The Commission’s report relies on a diversity of sources, including the input received from Member States, country visits and stakeholders’ contribution. Besides the ENCJ, other networks such as the European Judges Association, Presidents of the Supreme Courts, ACA-Europe, MEDEL and CCBE have been invited to share their experience. 

ENCJ’s contribution (for the ENCJ contribution, click here) is amongst others based on the information collected from ENCJ Members’ replies to the questionnaire and is composed of four sections:

The first section relates to the ENCJ general statements and letters, mentioning ENCJ’s Bratislava manifesto, two letters to President Von der Leyen and Statement of the Executive Board on the situation in Poland.

The second section focuses on the ENCJ surveys which took place in 2019, introducing the aim of the ENCJ project on the Independence and Accountability of the Judiciary. This section also contains the main findings of the ENCJ survey among judges 2019 and the ENCJ-CCBE Survey among the lawyers of Europe.

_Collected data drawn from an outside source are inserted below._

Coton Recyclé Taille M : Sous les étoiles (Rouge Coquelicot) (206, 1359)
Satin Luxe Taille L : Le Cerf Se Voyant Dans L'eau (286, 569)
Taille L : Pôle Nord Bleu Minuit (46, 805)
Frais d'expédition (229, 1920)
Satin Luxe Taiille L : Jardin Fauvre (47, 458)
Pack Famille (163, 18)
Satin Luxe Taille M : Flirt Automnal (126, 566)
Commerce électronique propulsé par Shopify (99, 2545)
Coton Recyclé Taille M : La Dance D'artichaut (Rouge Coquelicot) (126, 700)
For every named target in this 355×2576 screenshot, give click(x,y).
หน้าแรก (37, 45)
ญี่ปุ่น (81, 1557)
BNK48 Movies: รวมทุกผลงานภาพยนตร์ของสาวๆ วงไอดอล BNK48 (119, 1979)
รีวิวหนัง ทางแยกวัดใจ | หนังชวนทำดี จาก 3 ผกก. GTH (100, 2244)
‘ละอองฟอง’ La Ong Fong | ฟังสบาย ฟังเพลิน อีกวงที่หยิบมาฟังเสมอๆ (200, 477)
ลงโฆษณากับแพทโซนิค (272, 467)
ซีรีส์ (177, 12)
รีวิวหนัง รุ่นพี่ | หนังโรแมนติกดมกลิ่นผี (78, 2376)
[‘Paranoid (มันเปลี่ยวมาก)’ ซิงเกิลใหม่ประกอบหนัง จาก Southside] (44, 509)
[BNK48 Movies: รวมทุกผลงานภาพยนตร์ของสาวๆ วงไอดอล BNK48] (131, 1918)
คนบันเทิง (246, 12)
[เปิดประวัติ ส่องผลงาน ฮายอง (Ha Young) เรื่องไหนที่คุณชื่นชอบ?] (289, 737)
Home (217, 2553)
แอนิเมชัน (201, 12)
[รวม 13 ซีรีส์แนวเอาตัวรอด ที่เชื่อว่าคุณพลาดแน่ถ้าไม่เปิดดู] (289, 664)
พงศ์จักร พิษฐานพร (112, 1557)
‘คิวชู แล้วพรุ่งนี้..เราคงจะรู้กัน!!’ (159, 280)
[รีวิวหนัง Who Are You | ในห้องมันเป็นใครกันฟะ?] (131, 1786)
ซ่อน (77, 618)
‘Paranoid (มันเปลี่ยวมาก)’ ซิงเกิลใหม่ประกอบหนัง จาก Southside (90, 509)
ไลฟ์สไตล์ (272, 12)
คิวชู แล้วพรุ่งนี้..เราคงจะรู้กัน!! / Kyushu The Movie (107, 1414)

The third section provides an overview of relevant developments in the ENCJ Member countries in relation to judicial Independence and is based on information provided by the Members. Starting with an overview of the history of ENCJ’s relationship with KRS (Krajowa Rada Sadownicza) which engenders uncertainty as to the KRS’s membership, it also presents collected countries’ information on the changes in the functioning of the Councils and the relations with the other State Powers.

The last section gives an overview of the status and functioning of the Councils for the Judiciary and their administrations in the EU. It is composed of four graphs representing various data. It includes the Councils resources and position, the frequency of Plenary meetings and the staff member composition.